NATO personnel may soon be able to rely in part on the AI models behind ChatGPT. OpenAI is currently considering providing the military organization’s public or “unclassified” networks with AI.
A source from the Wall Street Journal confirmed the talks, which could of course turn out without a deal being signed. Initially, it seemed to involve all of NATO’s IT environments, but CEO Sam Altman was misspoken according to a spokesperson for OpenAI. Nevertheless, the company’s thinking remains evident: it is eyeing large, critical organizations in the public sector on multiple continents. After Anthropic decided that the AI requirements from the US Department of Defense did not provide enough “guardrails” for the deployment of the technology, OpenAI soon emerged as an alternative.
Opportunistic and sloppy
Altman quickly admitted that the deal between his OpenAI and the Pentagon came across as “opportunistic and sloppy.” He also said that the safety mechanisms in models such as GPT-5.3 would remain intact in military use, as had been the case for Anthropic’s Claude models.

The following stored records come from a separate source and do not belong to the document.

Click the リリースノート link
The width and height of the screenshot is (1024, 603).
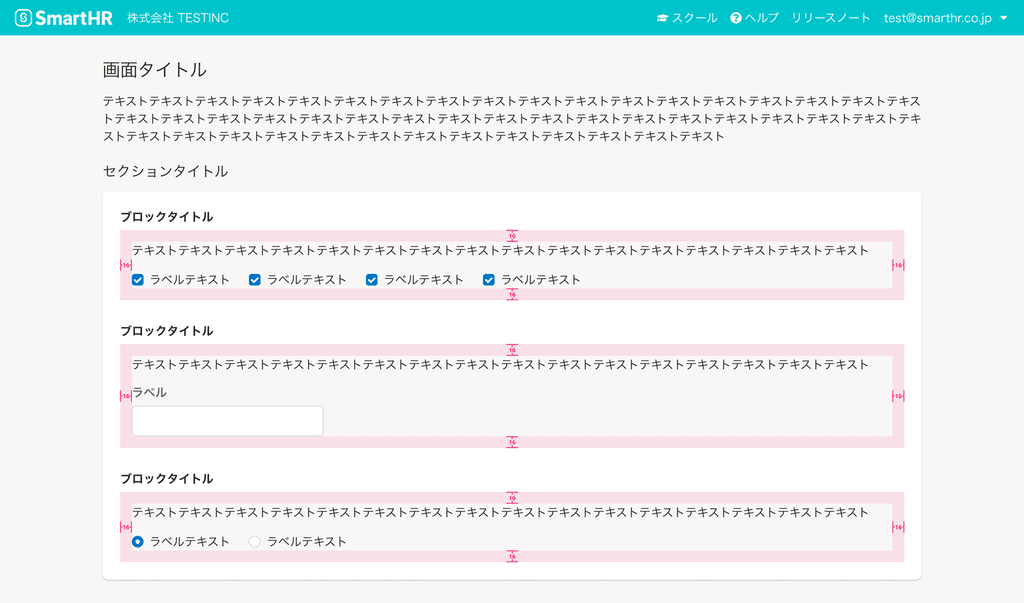click(x=830, y=17)
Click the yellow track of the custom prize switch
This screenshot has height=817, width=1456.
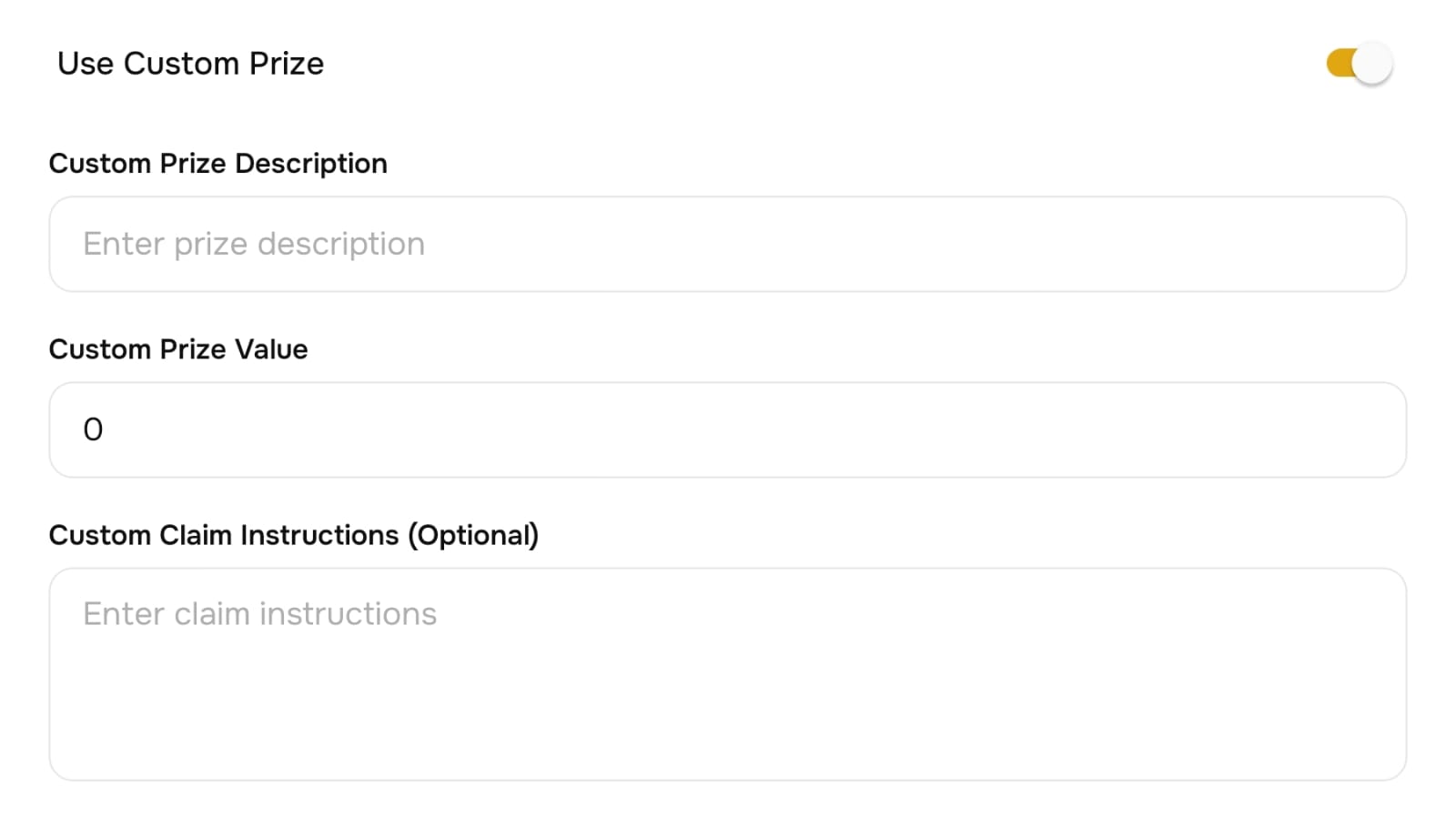(1338, 64)
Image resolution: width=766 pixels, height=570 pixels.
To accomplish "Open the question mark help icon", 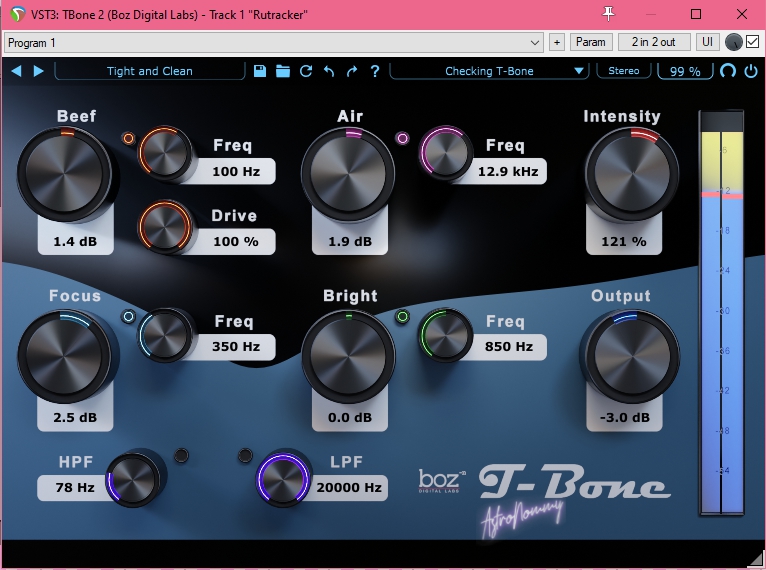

Negotiations between Anthropic and the Pentagon broke down over the use of AI for mass surveillance and fully autonomous weapons systems. The US government subsequently labeled the company a “supply chain risk.”
OpenAI takes over
In an updated statement on March 2, following the closing of the deal on February 27, OpenAI stated that its AI systems “will not be intentionally deployed for domestic surveillance of U.S. citizens and subjects.” The Pentagon confirmed that AI services will also not be used by intelligence agencies such as the NSA.
OpenAI drew three explicit red lines: no mass domestic surveillance, no fully autonomous weapons systems, and no automated decisions with high consequences. Models are deployed exclusively via cloud infrastructure, with security-cleared employees involved.
Altman acknowledged the necessary reputational damage internally yesterday. “I think this was an example of a complex, but right decision with extremely difficult brand consequences and very negative PR for us in the short term,” he said during a company meeting.
During that same meeting, OpenAI employees were reportedly told that they were not allowed to make operational decisions. Altman stated that the Pentagon wants to utilize the AI company’s expertise for the deployment of AI, but that OpenAI itself should not express an opinion on whether decisions in this regard are good or bad.
NATO exploration ongoing
Whether the NATO deal will ultimately go ahead is still unclear. For now, it is an exploration of contractual possibilities. NATO has not responded to a request for comment. However, a potential deal is a sign that OpenAI is becoming less dependent on its consumer arm. Whereas subscribers have uninstalled ChatGPT on a large scale and switched to Claude, collaborations with the public sector will be much more secure. OpenAI for Government, introduced in June 2025, was initially focused solely on the US, but with NATO it also appears to be gaining traction in Europe.
This will not easily be followed up by national governments in Europe. Sovereignty is incompatible with the unrestrained use of OpenAI’s tooling; significant compromises will be needed around data protection, running on European servers, and a possible exit strategy. These are situations in which OpenAI, like Anthropic, Google, and Microsoft, has the advantage that there is no mature European player operating at the same level. Mistral from France is the only real AI model provider on offer residing in Europe, but in no benchmark (or in most subjective experiences) does it appear to be equivalent to Claude, Gemini, or the most recent GPT models.